[Items stored in a collection]
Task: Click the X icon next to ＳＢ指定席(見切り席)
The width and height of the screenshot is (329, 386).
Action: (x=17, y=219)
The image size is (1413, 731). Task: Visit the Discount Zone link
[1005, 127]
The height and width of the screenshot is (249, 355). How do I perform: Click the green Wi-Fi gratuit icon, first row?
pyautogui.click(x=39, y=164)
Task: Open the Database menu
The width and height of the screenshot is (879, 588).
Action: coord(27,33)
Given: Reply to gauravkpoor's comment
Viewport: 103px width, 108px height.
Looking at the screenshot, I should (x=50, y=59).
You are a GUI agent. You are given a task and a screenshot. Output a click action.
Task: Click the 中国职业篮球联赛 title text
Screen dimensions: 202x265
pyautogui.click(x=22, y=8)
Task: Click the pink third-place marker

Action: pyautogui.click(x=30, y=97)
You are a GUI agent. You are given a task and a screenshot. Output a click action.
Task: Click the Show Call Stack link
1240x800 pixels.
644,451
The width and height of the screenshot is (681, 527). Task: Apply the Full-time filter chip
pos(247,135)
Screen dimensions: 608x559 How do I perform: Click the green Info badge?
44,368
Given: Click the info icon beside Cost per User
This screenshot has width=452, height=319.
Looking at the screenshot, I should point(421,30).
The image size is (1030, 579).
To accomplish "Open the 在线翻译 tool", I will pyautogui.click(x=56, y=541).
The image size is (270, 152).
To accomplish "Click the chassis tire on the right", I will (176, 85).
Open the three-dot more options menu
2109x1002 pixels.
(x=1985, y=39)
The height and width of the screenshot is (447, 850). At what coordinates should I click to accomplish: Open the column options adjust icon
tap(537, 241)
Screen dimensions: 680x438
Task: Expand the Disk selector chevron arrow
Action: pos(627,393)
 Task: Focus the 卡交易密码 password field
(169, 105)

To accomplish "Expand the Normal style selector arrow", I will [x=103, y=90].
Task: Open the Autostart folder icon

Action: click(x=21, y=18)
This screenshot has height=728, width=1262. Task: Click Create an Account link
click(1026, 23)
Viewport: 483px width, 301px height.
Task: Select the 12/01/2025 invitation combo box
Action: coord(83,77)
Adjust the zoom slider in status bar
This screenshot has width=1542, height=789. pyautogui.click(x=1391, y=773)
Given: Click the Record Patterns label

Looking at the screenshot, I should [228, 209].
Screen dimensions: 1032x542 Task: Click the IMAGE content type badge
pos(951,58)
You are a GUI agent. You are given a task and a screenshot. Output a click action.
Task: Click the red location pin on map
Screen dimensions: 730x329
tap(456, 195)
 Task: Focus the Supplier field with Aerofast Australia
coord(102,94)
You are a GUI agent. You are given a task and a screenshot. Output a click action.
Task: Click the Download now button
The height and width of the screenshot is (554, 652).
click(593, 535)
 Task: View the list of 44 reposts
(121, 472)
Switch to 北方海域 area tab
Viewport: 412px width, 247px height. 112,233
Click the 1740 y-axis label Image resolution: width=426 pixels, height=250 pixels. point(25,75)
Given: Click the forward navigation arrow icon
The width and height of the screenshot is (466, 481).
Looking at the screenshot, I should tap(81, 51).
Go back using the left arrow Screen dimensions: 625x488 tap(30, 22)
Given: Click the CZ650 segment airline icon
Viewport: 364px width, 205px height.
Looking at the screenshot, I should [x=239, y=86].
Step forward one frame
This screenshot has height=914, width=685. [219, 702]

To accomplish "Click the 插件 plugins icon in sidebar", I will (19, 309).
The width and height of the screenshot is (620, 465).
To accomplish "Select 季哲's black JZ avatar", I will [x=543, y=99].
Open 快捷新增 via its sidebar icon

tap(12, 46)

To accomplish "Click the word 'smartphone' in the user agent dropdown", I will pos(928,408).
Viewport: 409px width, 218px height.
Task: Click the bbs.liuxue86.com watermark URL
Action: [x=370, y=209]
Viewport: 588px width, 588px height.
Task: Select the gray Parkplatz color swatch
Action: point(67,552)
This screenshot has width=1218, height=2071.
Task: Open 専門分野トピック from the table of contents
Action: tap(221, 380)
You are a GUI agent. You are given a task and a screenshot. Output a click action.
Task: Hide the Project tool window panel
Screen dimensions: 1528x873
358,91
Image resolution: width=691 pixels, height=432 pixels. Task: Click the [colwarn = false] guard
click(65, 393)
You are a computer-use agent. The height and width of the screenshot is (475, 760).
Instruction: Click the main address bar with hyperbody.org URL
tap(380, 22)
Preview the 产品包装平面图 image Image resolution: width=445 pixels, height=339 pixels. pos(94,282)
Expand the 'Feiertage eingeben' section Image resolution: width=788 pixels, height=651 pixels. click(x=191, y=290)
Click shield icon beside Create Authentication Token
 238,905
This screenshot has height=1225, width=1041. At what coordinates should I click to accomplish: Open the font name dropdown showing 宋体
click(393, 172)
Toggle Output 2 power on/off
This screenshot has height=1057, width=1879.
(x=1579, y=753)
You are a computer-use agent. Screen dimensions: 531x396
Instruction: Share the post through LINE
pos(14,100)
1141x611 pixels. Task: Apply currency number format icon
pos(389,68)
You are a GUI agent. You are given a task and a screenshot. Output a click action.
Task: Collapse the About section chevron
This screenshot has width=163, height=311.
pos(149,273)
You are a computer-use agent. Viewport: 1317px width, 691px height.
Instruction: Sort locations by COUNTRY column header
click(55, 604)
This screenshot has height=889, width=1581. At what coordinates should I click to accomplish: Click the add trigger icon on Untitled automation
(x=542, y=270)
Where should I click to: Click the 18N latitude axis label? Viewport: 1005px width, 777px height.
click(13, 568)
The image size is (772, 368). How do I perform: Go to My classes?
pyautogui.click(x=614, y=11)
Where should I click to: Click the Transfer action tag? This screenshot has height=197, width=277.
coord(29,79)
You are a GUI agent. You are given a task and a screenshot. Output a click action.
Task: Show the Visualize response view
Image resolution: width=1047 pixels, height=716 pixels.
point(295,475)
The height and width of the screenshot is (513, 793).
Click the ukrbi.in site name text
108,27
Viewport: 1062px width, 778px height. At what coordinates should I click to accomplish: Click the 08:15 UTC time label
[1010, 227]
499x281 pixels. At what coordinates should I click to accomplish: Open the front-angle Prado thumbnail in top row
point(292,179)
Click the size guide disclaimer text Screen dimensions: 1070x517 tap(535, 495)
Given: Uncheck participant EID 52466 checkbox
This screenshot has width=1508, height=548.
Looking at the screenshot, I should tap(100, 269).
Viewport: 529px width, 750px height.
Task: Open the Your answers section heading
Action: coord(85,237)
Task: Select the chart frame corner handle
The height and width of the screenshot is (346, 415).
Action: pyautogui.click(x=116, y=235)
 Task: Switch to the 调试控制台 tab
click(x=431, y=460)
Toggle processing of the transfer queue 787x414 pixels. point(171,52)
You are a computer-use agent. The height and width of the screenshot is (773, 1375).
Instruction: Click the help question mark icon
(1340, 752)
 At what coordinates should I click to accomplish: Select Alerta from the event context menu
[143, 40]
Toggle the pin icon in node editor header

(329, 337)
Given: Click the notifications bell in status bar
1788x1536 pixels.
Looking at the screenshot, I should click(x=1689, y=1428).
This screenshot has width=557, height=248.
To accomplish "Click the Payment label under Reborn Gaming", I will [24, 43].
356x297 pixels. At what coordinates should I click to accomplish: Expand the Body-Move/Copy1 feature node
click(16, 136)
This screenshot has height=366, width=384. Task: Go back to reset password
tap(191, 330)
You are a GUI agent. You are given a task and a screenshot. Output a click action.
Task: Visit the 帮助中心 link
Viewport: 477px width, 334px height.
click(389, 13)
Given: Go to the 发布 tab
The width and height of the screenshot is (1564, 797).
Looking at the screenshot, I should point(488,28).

AIM - Please copy out every one of the items above word for word, keeping each line as it appears.

THE OUTPUT -
Task: Click the X icon next to ＳＢ指定席(見切り席)
The width and height of the screenshot is (329, 386).
Action: (x=17, y=219)
The image size is (1413, 731). Task: Visit the Discount Zone link
[1005, 127]
The height and width of the screenshot is (249, 355). How do I perform: Click the green Wi-Fi gratuit icon, first row?
pyautogui.click(x=39, y=164)
Task: Open the Database menu
The width and height of the screenshot is (879, 588).
Action: coord(27,33)
Given: Reply to gauravkpoor's comment
Viewport: 103px width, 108px height.
Looking at the screenshot, I should (x=50, y=59).
You are a GUI agent. You are given a task and a screenshot. Output a click action.
Task: Click the 中国职业篮球联赛 title text
Screen dimensions: 202x265
pyautogui.click(x=22, y=8)
Task: Click the pink third-place marker

Action: pyautogui.click(x=30, y=97)
You are a GUI agent. You are given a task and a screenshot. Output a click action.
Task: Click the Show Call Stack link
1240x800 pixels.
644,451
The width and height of the screenshot is (681, 527). Task: Apply the Full-time filter chip
pos(247,135)
Screen dimensions: 608x559 How do I perform: Click the green Info badge?
44,368
Given: Click the info icon beside Cost per User
This screenshot has width=452, height=319.
Looking at the screenshot, I should point(421,30).
The image size is (1030, 579).
To accomplish "Open the 在线翻译 tool", I will pyautogui.click(x=56, y=541).
The image size is (270, 152).
To accomplish "Click the chassis tire on the right", I will (176, 85).
Open the three-dot more options menu
2109x1002 pixels.
(x=1985, y=39)
The height and width of the screenshot is (447, 850). At what coordinates should I click to accomplish: Open the column options adjust icon
tap(537, 241)
Screen dimensions: 680x438
Task: Expand the Disk selector chevron arrow
Action: pos(627,393)
 Task: Focus the 卡交易密码 password field
(169, 105)

To accomplish "Expand the Normal style selector arrow", I will [x=103, y=90].
Task: Open the Autostart folder icon

Action: click(x=21, y=18)
This screenshot has height=728, width=1262. Task: Click Create an Account link
click(1026, 23)
Viewport: 483px width, 301px height.
Task: Select the 12/01/2025 invitation combo box
Action: coord(83,77)
Adjust the zoom slider in status bar
This screenshot has width=1542, height=789. pyautogui.click(x=1391, y=773)
Given: Click the Record Patterns label

Looking at the screenshot, I should [228, 209].
Screen dimensions: 1032x542 Task: Click the IMAGE content type badge
pos(951,58)
You are a GUI agent. You are given a task and a screenshot. Output a click action.
Task: Click the red location pin on map
Screen dimensions: 730x329
tap(456, 195)
 Task: Focus the Supplier field with Aerofast Australia
coord(102,94)
You are a GUI agent. You are given a task and a screenshot. Output a click action.
Task: Click the Download now button
The height and width of the screenshot is (554, 652).
click(593, 535)
 Task: View the list of 44 reposts
(121, 472)
Switch to 北方海域 area tab
Viewport: 412px width, 247px height. 112,233
Click the 1740 y-axis label Image resolution: width=426 pixels, height=250 pixels. point(25,75)
Given: Click the forward navigation arrow icon
The width and height of the screenshot is (466, 481).
Looking at the screenshot, I should tap(81, 51).
Go back using the left arrow Screen dimensions: 625x488 tap(30, 22)
Given: Click the CZ650 segment airline icon
Viewport: 364px width, 205px height.
Looking at the screenshot, I should [x=239, y=86].
Step forward one frame
This screenshot has height=914, width=685. [219, 702]

To accomplish "Click the 插件 plugins icon in sidebar", I will (19, 309).
The width and height of the screenshot is (620, 465).
To accomplish "Select 季哲's black JZ avatar", I will [x=543, y=99].
Open 快捷新增 via its sidebar icon

tap(12, 46)

To accomplish "Click the word 'smartphone' in the user agent dropdown", I will pos(928,408).
Viewport: 409px width, 218px height.
Task: Click the bbs.liuxue86.com watermark URL
Action: [x=370, y=209]
Viewport: 588px width, 588px height.
Task: Select the gray Parkplatz color swatch
Action: point(67,552)
This screenshot has width=1218, height=2071.
Task: Open 専門分野トピック from the table of contents
Action: tap(221, 380)
You are a GUI agent. You are given a task and a screenshot. Output a click action.
Task: Hide the Project tool window panel
Screen dimensions: 1528x873
358,91
Image resolution: width=691 pixels, height=432 pixels. Task: Click the [colwarn = false] guard
click(65, 393)
You are a computer-use agent. The height and width of the screenshot is (475, 760).
Instruction: Click the main address bar with hyperbody.org URL
tap(380, 22)
Preview the 产品包装平面图 image Image resolution: width=445 pixels, height=339 pixels. pos(94,282)
Expand the 'Feiertage eingeben' section Image resolution: width=788 pixels, height=651 pixels. click(x=191, y=290)
Click shield icon beside Create Authentication Token
 238,905
This screenshot has height=1225, width=1041. At what coordinates should I click to accomplish: Open the font name dropdown showing 宋体
click(393, 172)
Toggle Output 2 power on/off
This screenshot has height=1057, width=1879.
(x=1579, y=753)
You are a computer-use agent. Screen dimensions: 531x396
Instruction: Share the post through LINE
pos(14,100)
1141x611 pixels. Task: Apply currency number format icon
pos(389,68)
You are a GUI agent. You are given a task and a screenshot. Output a click action.
Task: Collapse the About section chevron
This screenshot has width=163, height=311.
pos(149,273)
You are a computer-use agent. Viewport: 1317px width, 691px height.
Instruction: Sort locations by COUNTRY column header
click(55, 604)
This screenshot has height=889, width=1581. At what coordinates should I click to accomplish: Click the add trigger icon on Untitled automation
(x=542, y=270)
Where should I click to: Click the 18N latitude axis label? Viewport: 1005px width, 777px height.
click(13, 568)
The image size is (772, 368). How do I perform: Go to My classes?
pyautogui.click(x=614, y=11)
Where should I click to: Click the Transfer action tag? This screenshot has height=197, width=277.
coord(29,79)
You are a GUI agent. You are given a task and a screenshot. Output a click action.
Task: Show the Visualize response view
Image resolution: width=1047 pixels, height=716 pixels.
point(295,475)
The height and width of the screenshot is (513, 793).
Click the ukrbi.in site name text
108,27
Viewport: 1062px width, 778px height. At what coordinates should I click to accomplish: Click the 08:15 UTC time label
[1010, 227]
499x281 pixels. At what coordinates should I click to accomplish: Open the front-angle Prado thumbnail in top row
point(292,179)
Click the size guide disclaimer text Screen dimensions: 1070x517 tap(535, 495)
Given: Uncheck participant EID 52466 checkbox
This screenshot has width=1508, height=548.
Looking at the screenshot, I should tap(100, 269).
Viewport: 529px width, 750px height.
Task: Open the Your answers section heading
Action: coord(85,237)
Task: Select the chart frame corner handle
The height and width of the screenshot is (346, 415).
Action: pyautogui.click(x=116, y=235)
 Task: Switch to the 调试控制台 tab
click(x=431, y=460)
Toggle processing of the transfer queue 787x414 pixels. point(171,52)
You are a computer-use agent. The height and width of the screenshot is (773, 1375).
Instruction: Click the help question mark icon
(1340, 752)
 At what coordinates should I click to accomplish: Select Alerta from the event context menu
[143, 40]
Toggle the pin icon in node editor header

(329, 337)
Given: Click the notifications bell in status bar
1788x1536 pixels.
Looking at the screenshot, I should click(x=1689, y=1428).
This screenshot has width=557, height=248.
To accomplish "Click the Payment label under Reborn Gaming", I will [24, 43].
356x297 pixels. At what coordinates should I click to accomplish: Expand the Body-Move/Copy1 feature node
click(16, 136)
This screenshot has height=366, width=384. Task: Go back to reset password
tap(191, 330)
You are a GUI agent. You are given a task and a screenshot. Output a click action.
Task: Visit the 帮助中心 link
Viewport: 477px width, 334px height.
click(389, 13)
Given: Go to the 发布 tab
The width and height of the screenshot is (1564, 797).
Looking at the screenshot, I should point(488,28).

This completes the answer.